Get max updated_at from target

Filter source using watermark

Apply transformations on incremental data

Append results

Update watermark

**⭐ 6. Mini Practice Problems**

Process only new customer orders since last run.

Incrementally update product inventory counts.

Compute only the latest user events per day for analytics.

**⭐ 7. Full Data Engineering Problem**

Scenario: A retail platform ingests 100M+ transaction logs daily. Reprocessing all data is expensive.

Solution Approach:

Maintain updated_at or ingest_time watermark

Filter staging/source tables by watermark

Aggregate and join only incremental rows

Append results to Silver/Gold tables

Update watermark in a metadata table for next run

Performance tip: Partition source by date to make watermark filter efficient.

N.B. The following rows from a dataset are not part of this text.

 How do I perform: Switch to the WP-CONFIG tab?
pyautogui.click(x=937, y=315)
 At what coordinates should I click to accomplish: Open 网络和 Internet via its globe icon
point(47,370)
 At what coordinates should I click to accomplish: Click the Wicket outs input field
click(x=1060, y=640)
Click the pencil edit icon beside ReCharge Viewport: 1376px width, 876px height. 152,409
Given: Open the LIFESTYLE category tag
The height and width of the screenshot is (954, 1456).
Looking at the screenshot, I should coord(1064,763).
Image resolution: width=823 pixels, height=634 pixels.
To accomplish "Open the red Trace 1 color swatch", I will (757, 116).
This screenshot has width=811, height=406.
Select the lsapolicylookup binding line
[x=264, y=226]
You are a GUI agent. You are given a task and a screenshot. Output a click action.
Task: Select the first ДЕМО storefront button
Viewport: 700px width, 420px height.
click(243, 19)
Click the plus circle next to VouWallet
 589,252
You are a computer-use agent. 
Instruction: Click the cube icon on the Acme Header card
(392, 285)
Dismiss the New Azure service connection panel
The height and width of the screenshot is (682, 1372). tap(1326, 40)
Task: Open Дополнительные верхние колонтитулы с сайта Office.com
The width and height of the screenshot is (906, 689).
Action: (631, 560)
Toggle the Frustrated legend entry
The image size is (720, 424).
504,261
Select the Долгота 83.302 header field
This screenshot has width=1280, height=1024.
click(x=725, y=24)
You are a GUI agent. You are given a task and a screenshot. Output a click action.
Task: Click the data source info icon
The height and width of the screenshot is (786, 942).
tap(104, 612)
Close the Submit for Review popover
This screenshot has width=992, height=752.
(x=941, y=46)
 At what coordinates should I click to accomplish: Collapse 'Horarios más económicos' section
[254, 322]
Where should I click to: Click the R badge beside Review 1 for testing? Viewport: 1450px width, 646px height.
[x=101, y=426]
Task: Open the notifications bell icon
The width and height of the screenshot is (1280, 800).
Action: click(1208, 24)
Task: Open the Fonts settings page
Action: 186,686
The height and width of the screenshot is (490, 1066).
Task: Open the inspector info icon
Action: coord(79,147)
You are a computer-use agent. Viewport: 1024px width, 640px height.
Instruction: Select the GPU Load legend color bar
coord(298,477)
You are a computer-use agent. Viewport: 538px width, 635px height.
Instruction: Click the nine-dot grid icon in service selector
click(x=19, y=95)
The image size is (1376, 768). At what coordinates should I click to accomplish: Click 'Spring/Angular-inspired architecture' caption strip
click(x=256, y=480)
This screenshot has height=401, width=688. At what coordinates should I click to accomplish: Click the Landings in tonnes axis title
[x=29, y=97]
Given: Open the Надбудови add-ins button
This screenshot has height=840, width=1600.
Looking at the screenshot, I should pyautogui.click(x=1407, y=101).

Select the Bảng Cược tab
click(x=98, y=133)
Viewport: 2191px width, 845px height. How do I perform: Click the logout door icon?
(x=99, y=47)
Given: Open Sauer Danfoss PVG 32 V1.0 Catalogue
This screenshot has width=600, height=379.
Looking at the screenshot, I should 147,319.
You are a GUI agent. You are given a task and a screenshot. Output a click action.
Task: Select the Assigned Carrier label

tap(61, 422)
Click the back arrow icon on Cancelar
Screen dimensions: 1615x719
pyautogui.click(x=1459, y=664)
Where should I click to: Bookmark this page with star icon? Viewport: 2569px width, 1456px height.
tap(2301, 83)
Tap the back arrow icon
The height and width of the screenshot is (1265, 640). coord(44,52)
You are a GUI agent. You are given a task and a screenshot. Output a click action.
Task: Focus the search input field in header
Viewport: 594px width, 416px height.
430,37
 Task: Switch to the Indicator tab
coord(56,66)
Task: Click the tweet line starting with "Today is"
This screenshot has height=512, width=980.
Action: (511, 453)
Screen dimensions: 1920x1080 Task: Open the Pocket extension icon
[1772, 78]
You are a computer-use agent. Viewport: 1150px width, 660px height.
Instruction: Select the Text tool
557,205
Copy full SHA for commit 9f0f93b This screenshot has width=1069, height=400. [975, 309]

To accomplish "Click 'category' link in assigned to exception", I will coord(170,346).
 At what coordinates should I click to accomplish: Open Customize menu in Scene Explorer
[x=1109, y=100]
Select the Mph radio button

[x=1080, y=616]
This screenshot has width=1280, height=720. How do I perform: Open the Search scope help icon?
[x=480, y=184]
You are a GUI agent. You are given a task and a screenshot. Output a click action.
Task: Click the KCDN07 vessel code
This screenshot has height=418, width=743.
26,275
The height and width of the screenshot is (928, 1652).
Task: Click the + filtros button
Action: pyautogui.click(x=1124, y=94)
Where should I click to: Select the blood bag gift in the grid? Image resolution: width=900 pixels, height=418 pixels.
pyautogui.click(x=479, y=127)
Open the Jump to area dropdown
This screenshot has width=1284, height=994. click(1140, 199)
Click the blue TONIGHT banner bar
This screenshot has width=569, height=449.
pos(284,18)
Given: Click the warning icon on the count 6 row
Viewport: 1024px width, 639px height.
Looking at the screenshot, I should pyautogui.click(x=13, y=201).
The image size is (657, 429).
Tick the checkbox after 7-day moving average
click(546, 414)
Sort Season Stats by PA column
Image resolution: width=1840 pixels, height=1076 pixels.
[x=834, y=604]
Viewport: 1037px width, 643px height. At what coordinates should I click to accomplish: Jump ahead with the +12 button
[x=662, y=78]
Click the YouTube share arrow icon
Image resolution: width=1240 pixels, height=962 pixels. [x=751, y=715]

**⭐ 8. Time & Space Complexity**

Time: O(N_inc) where N_inc = number of new/changed rows

Space: O(N_inc) for intermediate transformations

Scales linearly with incremental data, not full dataset

**⭐ 9. Common Pitfalls**

Not updating watermark → reprocesses same data repeatedly

Using incorrect filter column → misses or duplicates data

Large partition scans → can be slow if not partitioned

Watermark based on unreliable timestamps → data gaps